Recast the records below as a Markdown table with the columns "Row" and "Line," numbering each nonblank line in order and leaving out blank lines.

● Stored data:
☆ ☆ ☆ ☆ ☆ ☆ ☆

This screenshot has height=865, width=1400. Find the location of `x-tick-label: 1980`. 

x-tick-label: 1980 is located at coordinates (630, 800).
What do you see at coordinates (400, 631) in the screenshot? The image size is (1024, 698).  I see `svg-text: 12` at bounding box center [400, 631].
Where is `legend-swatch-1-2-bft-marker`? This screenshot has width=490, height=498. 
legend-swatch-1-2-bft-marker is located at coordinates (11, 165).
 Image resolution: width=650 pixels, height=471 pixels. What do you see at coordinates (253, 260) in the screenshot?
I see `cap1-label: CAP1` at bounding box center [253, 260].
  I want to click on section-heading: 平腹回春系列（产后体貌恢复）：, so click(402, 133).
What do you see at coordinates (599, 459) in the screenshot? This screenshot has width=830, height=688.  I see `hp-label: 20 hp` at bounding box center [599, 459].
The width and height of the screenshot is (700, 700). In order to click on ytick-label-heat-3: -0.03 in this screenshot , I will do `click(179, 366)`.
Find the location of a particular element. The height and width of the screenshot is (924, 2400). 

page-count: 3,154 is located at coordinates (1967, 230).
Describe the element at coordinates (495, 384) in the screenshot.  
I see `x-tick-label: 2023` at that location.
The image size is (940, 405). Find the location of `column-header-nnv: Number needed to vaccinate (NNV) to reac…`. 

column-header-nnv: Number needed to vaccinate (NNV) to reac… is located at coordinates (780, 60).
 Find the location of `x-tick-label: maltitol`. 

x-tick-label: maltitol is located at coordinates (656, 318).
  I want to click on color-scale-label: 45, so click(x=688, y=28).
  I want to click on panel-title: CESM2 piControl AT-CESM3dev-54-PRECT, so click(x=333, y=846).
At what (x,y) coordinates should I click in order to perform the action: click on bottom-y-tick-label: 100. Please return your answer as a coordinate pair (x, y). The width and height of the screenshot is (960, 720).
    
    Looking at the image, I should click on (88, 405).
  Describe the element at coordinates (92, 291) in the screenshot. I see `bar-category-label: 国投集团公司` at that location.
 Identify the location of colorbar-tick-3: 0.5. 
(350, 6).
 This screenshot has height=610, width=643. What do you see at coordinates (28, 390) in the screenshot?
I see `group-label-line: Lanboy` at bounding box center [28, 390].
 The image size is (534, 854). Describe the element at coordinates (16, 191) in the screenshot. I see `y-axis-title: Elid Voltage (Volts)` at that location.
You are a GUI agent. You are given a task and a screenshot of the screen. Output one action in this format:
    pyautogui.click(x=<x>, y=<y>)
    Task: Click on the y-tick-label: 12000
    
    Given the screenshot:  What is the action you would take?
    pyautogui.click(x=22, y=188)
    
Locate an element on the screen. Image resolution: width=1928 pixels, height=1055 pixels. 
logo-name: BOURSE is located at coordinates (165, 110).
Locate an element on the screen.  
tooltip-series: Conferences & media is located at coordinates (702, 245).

☆ ☆ ☆ ☆ ☆ ☆ ☆

● Written response:
| Row | Line |
|---|---|
| 1 | This screenshot has height=865, width=1400. Find the location of `x-tick-label: 1980`.  |
| 2 | x-tick-label: 1980 is located at coordinates (630, 800). |
| 3 | What do you see at coordinates (400, 631) in the screenshot? The image size is (1024, 698).  I see `svg-text: 12` at bounding box center [400, 631]. |
| 4 | Where is `legend-swatch-1-2-bft-marker`? This screenshot has width=490, height=498.  |
| 5 | legend-swatch-1-2-bft-marker is located at coordinates (11, 165). |
| 6 |  Image resolution: width=650 pixels, height=471 pixels. What do you see at coordinates (253, 260) in the screenshot? |
| 7 | I see `cap1-label: CAP1` at bounding box center [253, 260]. |
| 8 |   I want to click on section-heading: 平腹回春系列（产后体貌恢复）：, so click(402, 133). |
| 9 | What do you see at coordinates (599, 459) in the screenshot? This screenshot has width=830, height=688.  I see `hp-label: 20 hp` at bounding box center [599, 459]. |
| 10 | The width and height of the screenshot is (700, 700). In order to click on ytick-label-heat-3: -0.03 in this screenshot , I will do `click(179, 366)`. |
| 11 | Find the location of a particular element. The height and width of the screenshot is (924, 2400).  |
| 12 | page-count: 3,154 is located at coordinates (1967, 230). |
| 13 | Describe the element at coordinates (495, 384) in the screenshot.   |
| 14 | I see `x-tick-label: 2023` at that location. |
| 15 | The image size is (940, 405). Find the location of `column-header-nnv: Number needed to vaccinate (NNV) to reac…`.  |
| 16 | column-header-nnv: Number needed to vaccinate (NNV) to reac… is located at coordinates (780, 60). |
| 17 |  Find the location of `x-tick-label: maltitol`.  |
| 18 | x-tick-label: maltitol is located at coordinates (656, 318). |
| 19 |   I want to click on color-scale-label: 45, so click(x=688, y=28). |
| 20 |   I want to click on panel-title: CESM2 piControl AT-CESM3dev-54-PRECT, so click(x=333, y=846). |
| 21 | At what (x,y) coordinates should I click in order to perform the action: click on bottom-y-tick-label: 100. Please return your answer as a coordinate pair (x, y). The width and height of the screenshot is (960, 720). |
| 22 |     Looking at the image, I should click on (88, 405). |
| 23 |   Describe the element at coordinates (92, 291) in the screenshot. I see `bar-category-label: 国投集团公司` at that location. |
| 24 |  Identify the location of colorbar-tick-3: 0.5.  |
| 25 | (350, 6). |
| 26 |  This screenshot has height=610, width=643. What do you see at coordinates (28, 390) in the screenshot? |
| 27 | I see `group-label-line: Lanboy` at bounding box center [28, 390]. |
| 28 |  The image size is (534, 854). Describe the element at coordinates (16, 191) in the screenshot. I see `y-axis-title: Elid Voltage (Volts)` at that location. |
| 29 | You are a GUI agent. You are given a task and a screenshot of the screen. Output one action in this format: |
| 30 |     pyautogui.click(x=<x>, y=<y>) |
| 31 |     Task: Click on the y-tick-label: 12000 |
| 32 |     Given the screenshot:  What is the action you would take? |
| 33 |     pyautogui.click(x=22, y=188) |
| 34 | Locate an element on the screen. Image resolution: width=1928 pixels, height=1055 pixels.  |
| 35 | logo-name: BOURSE is located at coordinates (165, 110). |
| 36 | Locate an element on the screen.   |
| 37 | tooltip-series: Conferences & media is located at coordinates (702, 245). |